WORKING DATA:
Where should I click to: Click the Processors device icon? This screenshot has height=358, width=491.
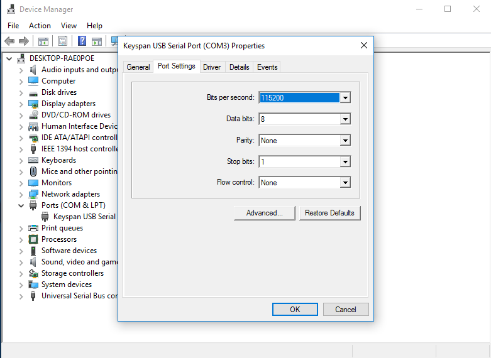click(x=33, y=239)
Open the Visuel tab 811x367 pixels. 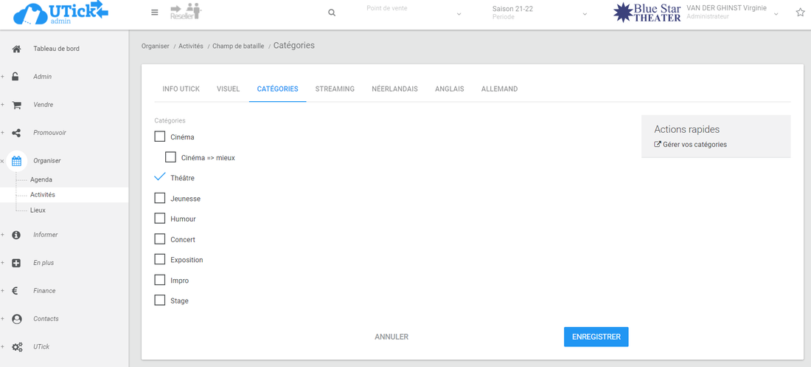click(x=228, y=89)
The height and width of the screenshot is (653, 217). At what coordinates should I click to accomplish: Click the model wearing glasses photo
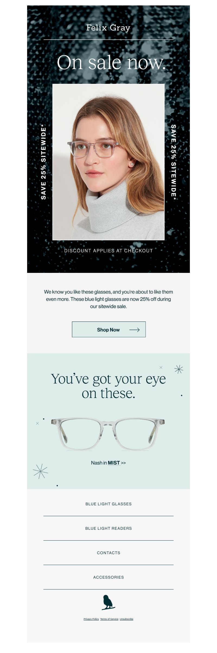click(109, 162)
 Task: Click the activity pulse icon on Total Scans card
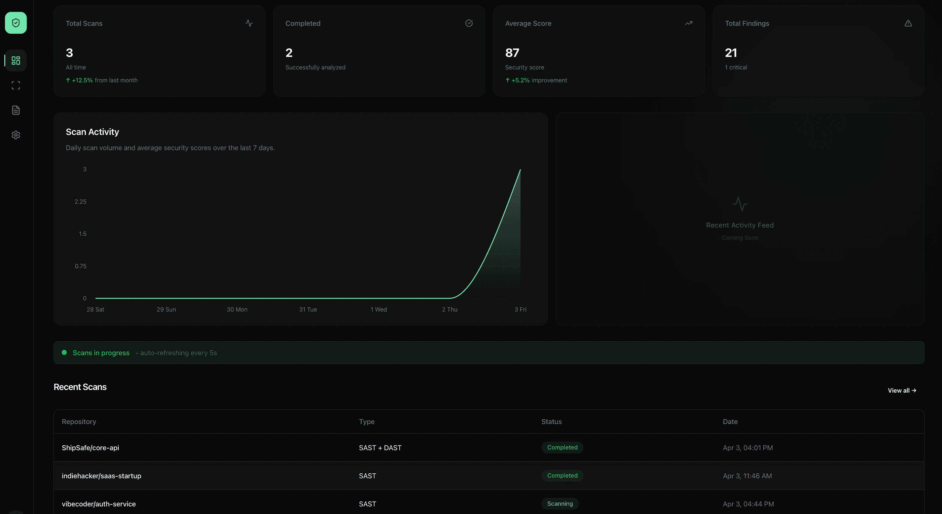(x=249, y=23)
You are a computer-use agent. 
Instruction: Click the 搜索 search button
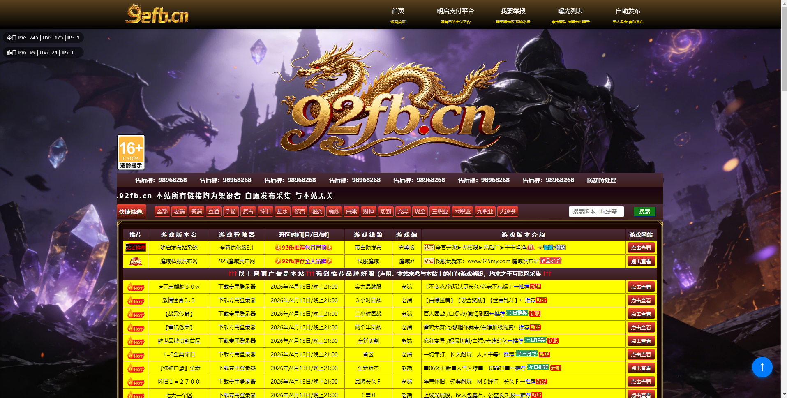pyautogui.click(x=644, y=211)
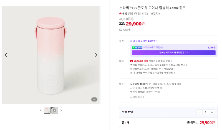
Task: Click previous arrow in thumbnail strip
Action: click(41, 110)
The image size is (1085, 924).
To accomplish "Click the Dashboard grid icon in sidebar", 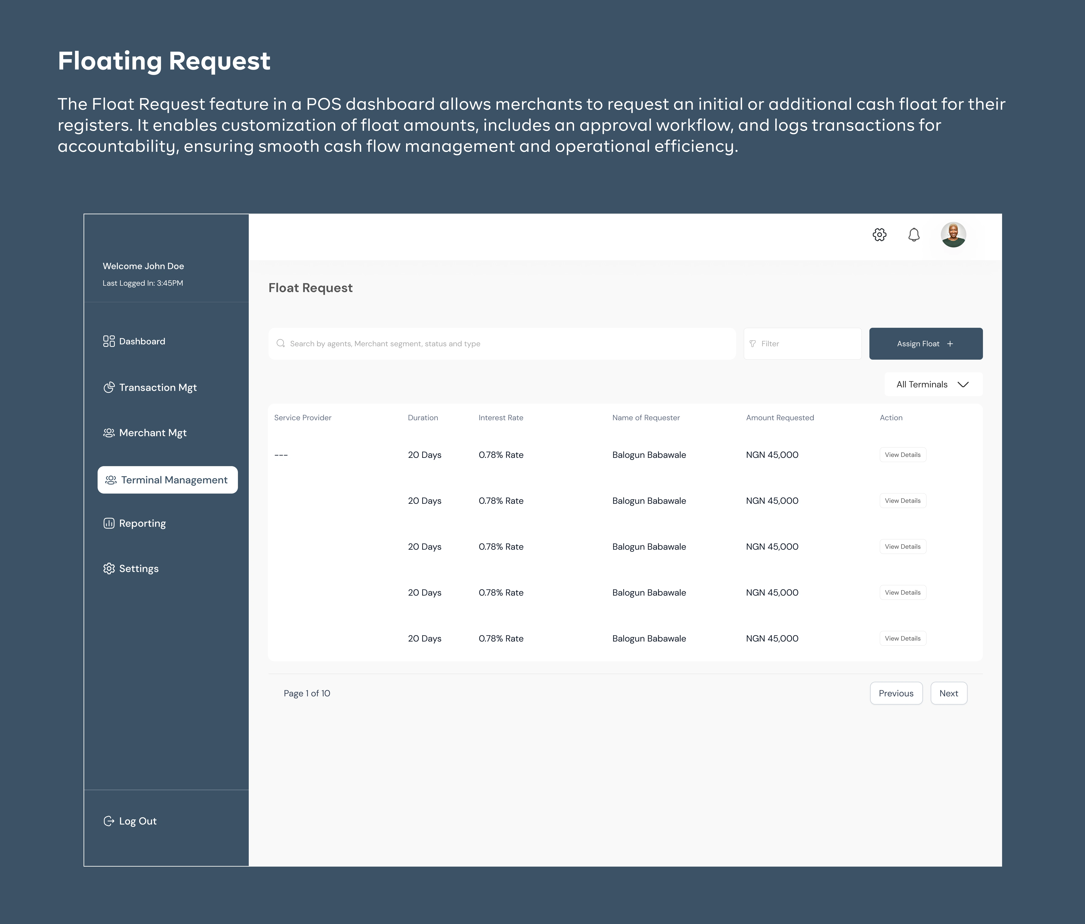I will point(109,341).
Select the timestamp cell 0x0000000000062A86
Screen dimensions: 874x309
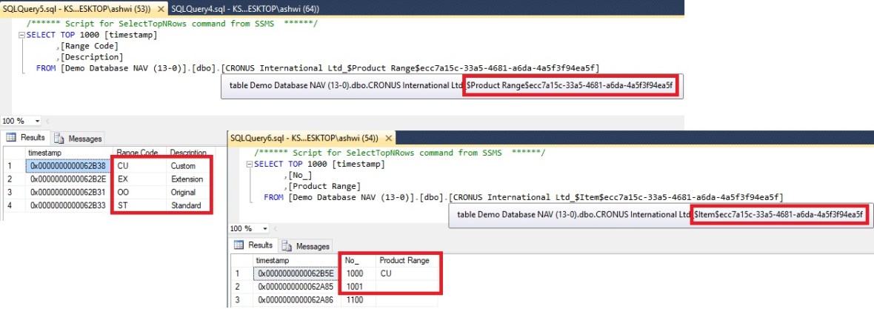tap(296, 301)
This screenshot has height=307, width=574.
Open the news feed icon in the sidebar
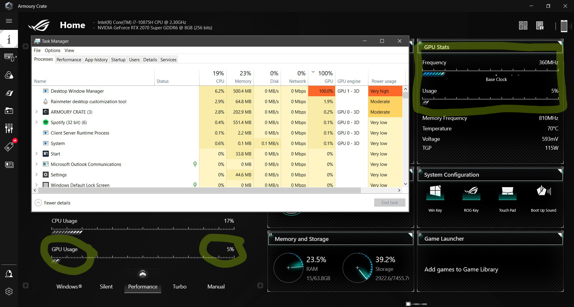pos(9,164)
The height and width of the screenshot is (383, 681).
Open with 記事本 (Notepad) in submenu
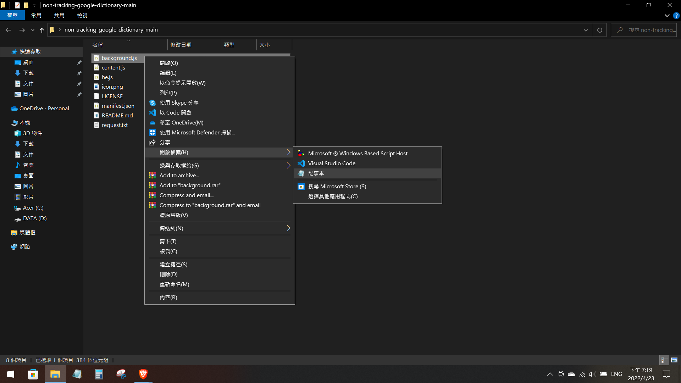316,173
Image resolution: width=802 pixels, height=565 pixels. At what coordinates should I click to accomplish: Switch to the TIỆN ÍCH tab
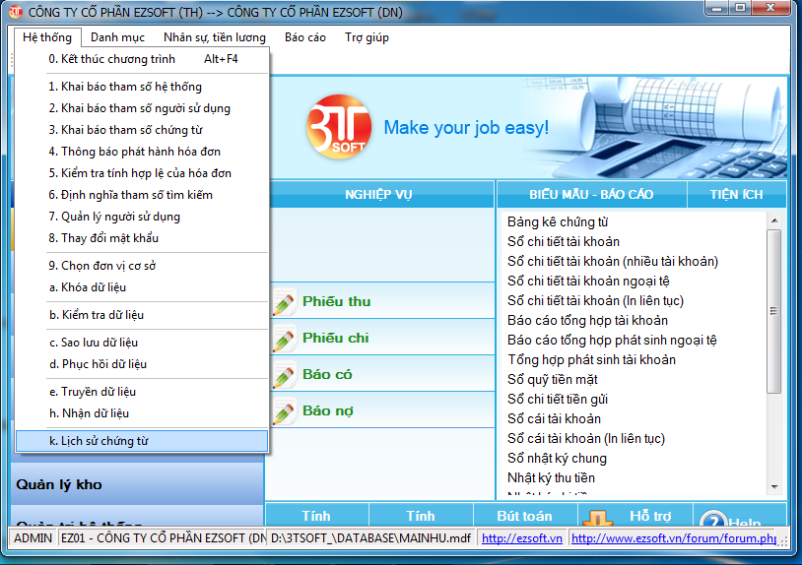(736, 194)
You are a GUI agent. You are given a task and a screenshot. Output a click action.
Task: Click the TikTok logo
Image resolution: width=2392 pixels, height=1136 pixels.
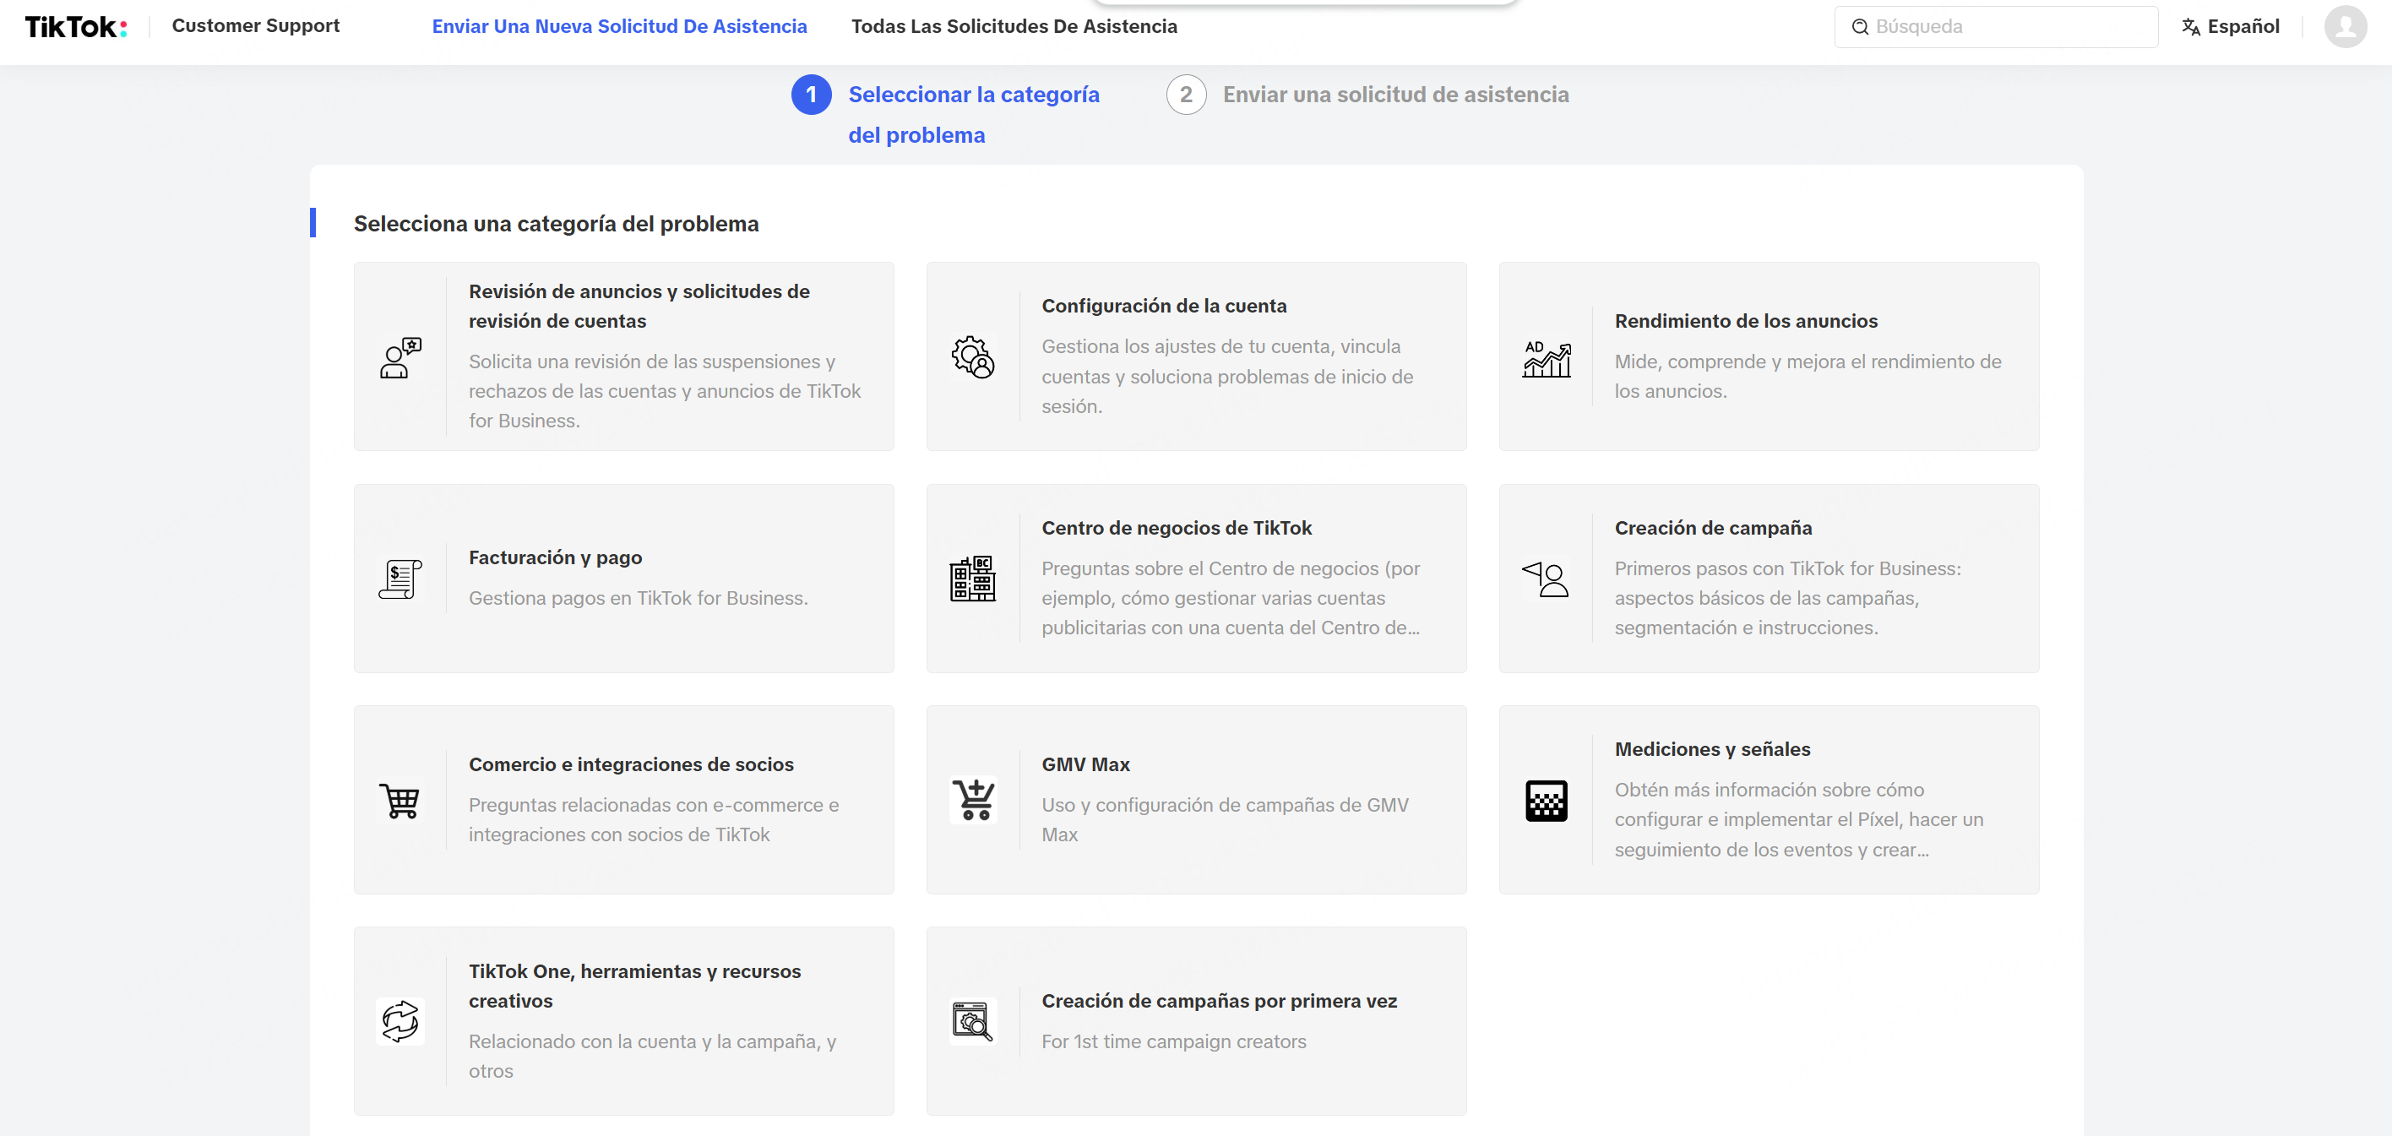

THE PROBLEM: Reproduce word for word the stretch of the items above from the line containing "You are a GUI" through the end of the items, and leave the pictures out of your answer.

SOLUTION TO THE PROBLEM:
You are a GUI agent. You are given a task and a screenshot. Output a click action.
Task: Click the TikTok logo
Image resolution: width=2392 pixels, height=1136 pixels.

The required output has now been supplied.